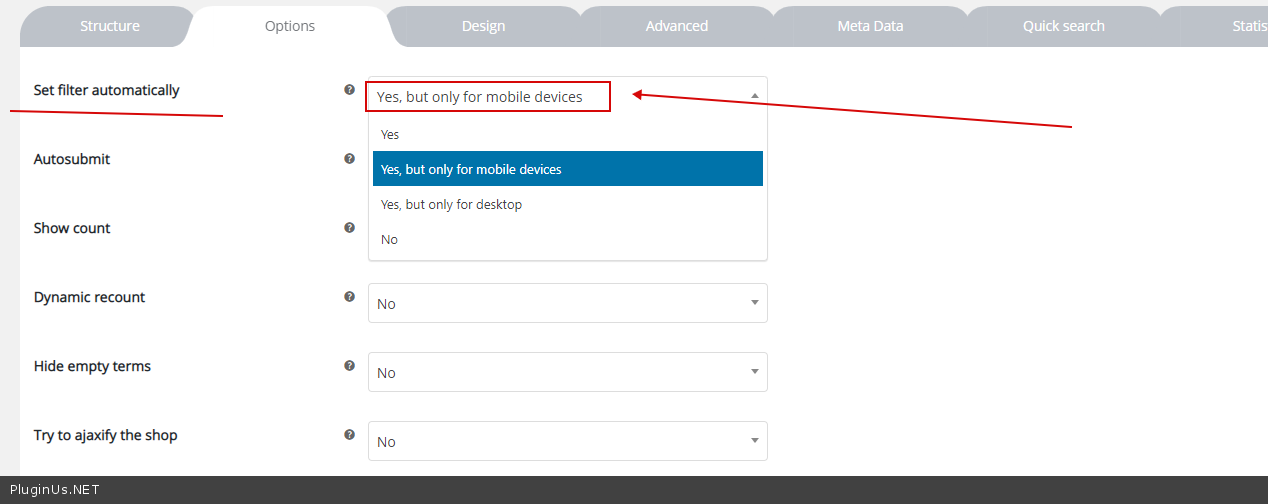Open the Dynamic recount dropdown

(567, 303)
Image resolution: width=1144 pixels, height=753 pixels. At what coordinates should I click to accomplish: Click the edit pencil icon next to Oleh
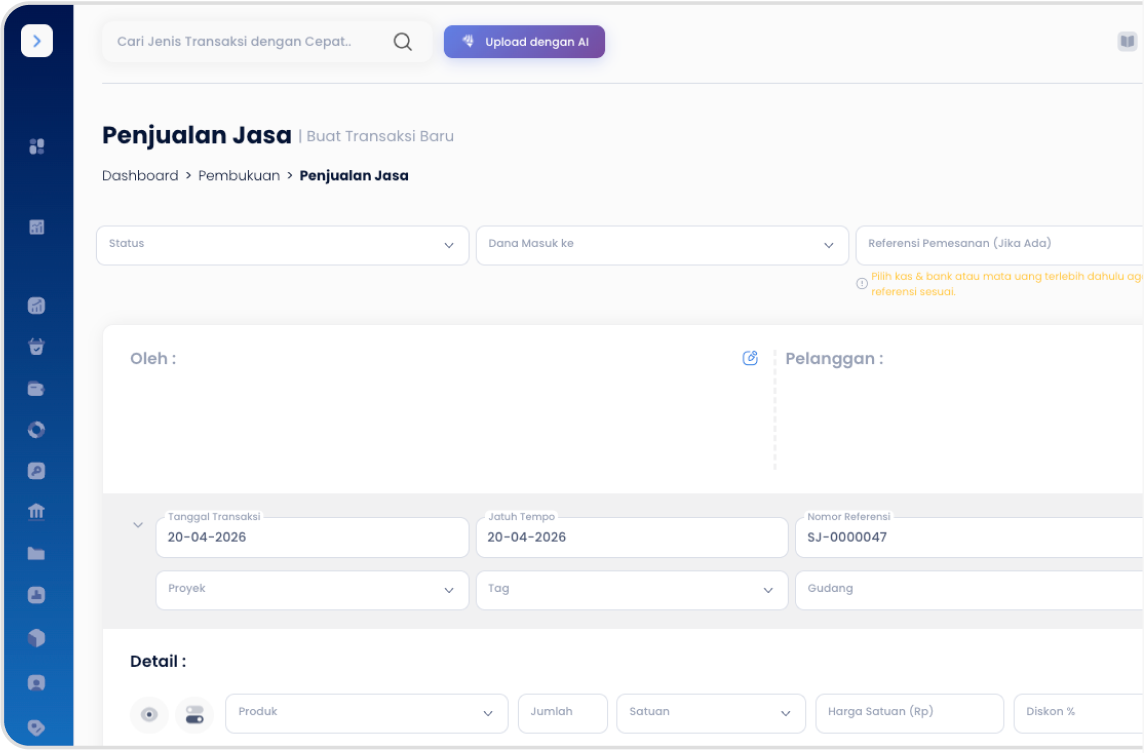[750, 357]
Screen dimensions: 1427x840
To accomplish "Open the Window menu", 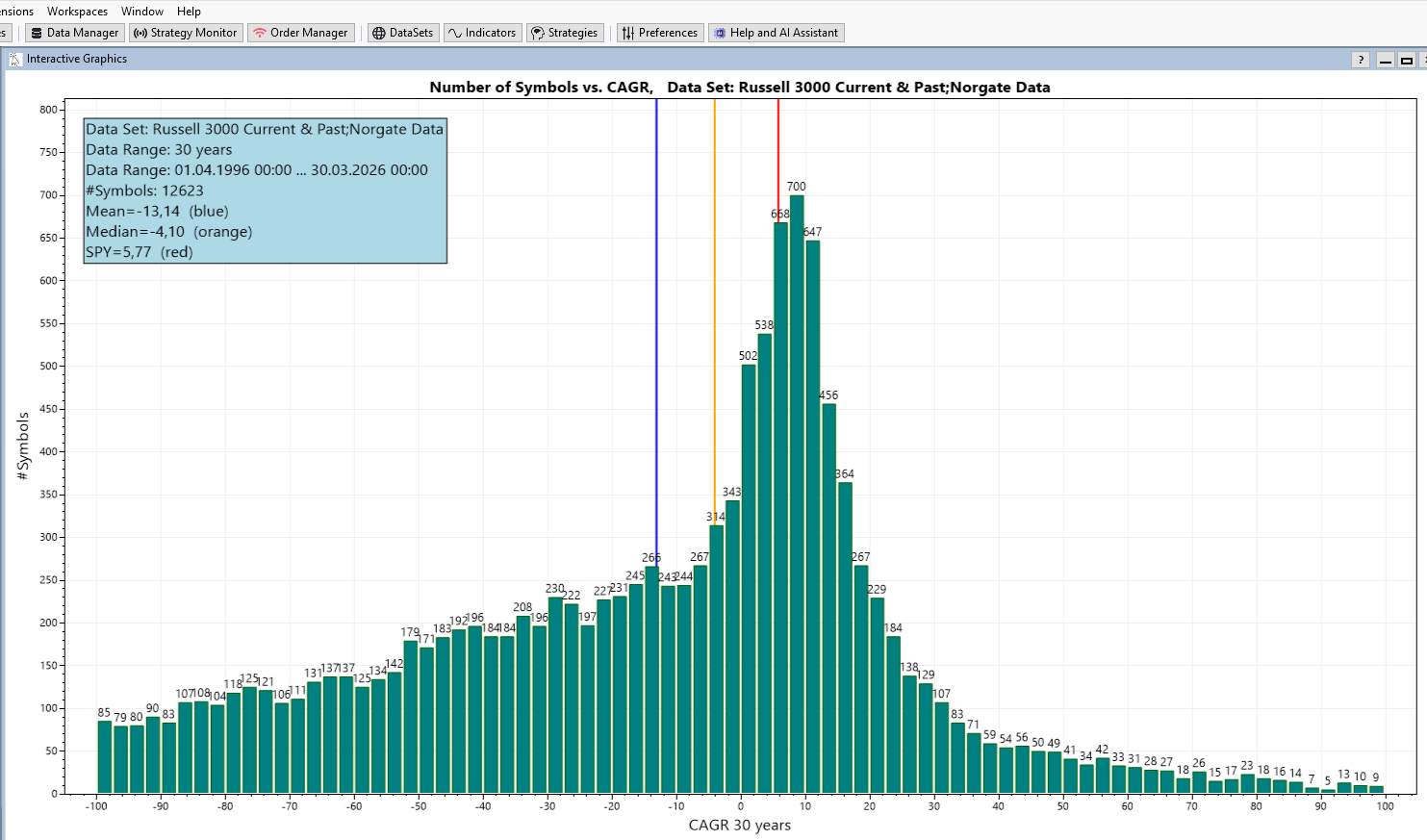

* **Prompt**
Please print exactly the lines from the line containing "Image resolution: width=1144" through the end of the records above, both included, leaving out every picture.

* **Written reply**
Image resolution: width=1144 pixels, height=753 pixels. At what coordinates should I click to accomplish: Click the edit pencil icon next to Oleh
[750, 357]
Screen dimensions: 1427x840
To accomplish "Open the Window menu", 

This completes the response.